We may charge a reasonable fee to process a request for access to an individual's personal information, but that fee will not exceed our reasonable costs of assessing a request and providing access. We will advise the amount once we have assessed the request, and may require payment prior to providing access. Access to personal information may be provided in a number of ways, including by providing a hard copy of the information, or by allowing a complainant to view our records.
If a complainant believes the personal information the Company holds is inaccurate, incomplete or out of date, please contact us as detailed below. If we are satisfied that any personal information we hold about a complainant is not accurate, complete or up-to-date, we will amend our records accordingly.
Storage and disposal
The Company takes reasonable steps to protect personal information from misuse, interference, loss or unauthorised use, modification or disclosure. We hold personal information as either physical records, records on our servers and in some cases records on third party servers, which may be located overseas.
The Company uses a range of security measures to protect personal information, including locked and alarmed offices, locked files and cabinets, passwords on all our computers and a firewall on our computer network, which is monitored by virus protection software.

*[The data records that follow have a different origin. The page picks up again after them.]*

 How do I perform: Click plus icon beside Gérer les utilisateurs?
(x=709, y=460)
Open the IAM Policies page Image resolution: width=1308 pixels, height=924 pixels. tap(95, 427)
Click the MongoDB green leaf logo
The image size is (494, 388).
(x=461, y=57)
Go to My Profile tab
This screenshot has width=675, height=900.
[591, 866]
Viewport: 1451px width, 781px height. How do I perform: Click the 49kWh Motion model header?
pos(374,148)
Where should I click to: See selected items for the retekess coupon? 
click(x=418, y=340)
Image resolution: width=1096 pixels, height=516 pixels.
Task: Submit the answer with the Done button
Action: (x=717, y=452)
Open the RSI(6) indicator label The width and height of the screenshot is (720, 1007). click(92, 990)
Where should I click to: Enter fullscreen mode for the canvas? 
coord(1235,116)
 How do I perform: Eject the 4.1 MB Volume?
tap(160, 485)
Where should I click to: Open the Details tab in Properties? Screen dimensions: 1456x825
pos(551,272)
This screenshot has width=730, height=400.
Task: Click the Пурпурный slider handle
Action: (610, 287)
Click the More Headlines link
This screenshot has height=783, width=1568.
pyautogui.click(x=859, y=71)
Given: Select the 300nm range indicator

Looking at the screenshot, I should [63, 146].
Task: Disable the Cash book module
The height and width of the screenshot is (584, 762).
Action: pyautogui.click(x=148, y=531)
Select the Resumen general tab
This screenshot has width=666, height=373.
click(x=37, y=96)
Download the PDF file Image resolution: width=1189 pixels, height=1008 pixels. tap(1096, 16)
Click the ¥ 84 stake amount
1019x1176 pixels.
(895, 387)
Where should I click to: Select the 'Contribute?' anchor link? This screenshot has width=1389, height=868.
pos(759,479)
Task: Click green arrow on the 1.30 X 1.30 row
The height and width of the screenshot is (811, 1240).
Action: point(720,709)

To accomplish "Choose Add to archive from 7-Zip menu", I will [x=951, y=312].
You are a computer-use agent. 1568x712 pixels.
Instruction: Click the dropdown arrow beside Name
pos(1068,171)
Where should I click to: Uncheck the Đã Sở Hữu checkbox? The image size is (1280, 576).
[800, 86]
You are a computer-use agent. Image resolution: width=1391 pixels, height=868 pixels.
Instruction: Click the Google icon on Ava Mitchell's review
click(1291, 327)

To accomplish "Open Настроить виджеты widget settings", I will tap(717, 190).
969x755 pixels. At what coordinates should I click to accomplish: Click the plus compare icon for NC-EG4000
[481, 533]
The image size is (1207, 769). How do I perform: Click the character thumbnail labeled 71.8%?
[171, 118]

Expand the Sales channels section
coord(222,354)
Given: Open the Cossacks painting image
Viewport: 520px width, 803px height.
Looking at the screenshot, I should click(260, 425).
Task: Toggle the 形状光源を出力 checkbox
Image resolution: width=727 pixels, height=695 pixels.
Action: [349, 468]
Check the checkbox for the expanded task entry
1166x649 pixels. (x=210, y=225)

We will keep personal information as long as we need it for the purposes set out in this Policy, or as long as we are required by law to retain it, after which time we will destroy it or de-identify the personal information.
Managing a data breach
In the event that personal information is lost or subjected to unauthorised access, modification, use or disclosure or other misuse, the Company will:
- Contain the breach and make a preliminary assessment;
- Evaluate the risks for individuals associated with the breach;
- Consider breach notification.
Amendments to Policy
This Policy is current as at May 2016.
We reserve the right to amend this Policy at any time, without notice, to ensure that we maintain the highest standards.
If an individual has any questions, concerns or complaints about our management of personal information, please contact our Company Secretary for further information at the details set out below:
Phone: 1800 665 565
We request that any dispute or complaint be submitted in writing to the Company Secretary. We will confirm receipt of a complaint and the dispute or complaint will be investigated and we will respond to the individual within a reasonable time.
Any individual who is dissatisfied with the handling of the complaint may contact the Office of the Australian Information Commissioner. For further details, see www.oaic.gov.au/privacy/making-a-privacy-complaint for further information.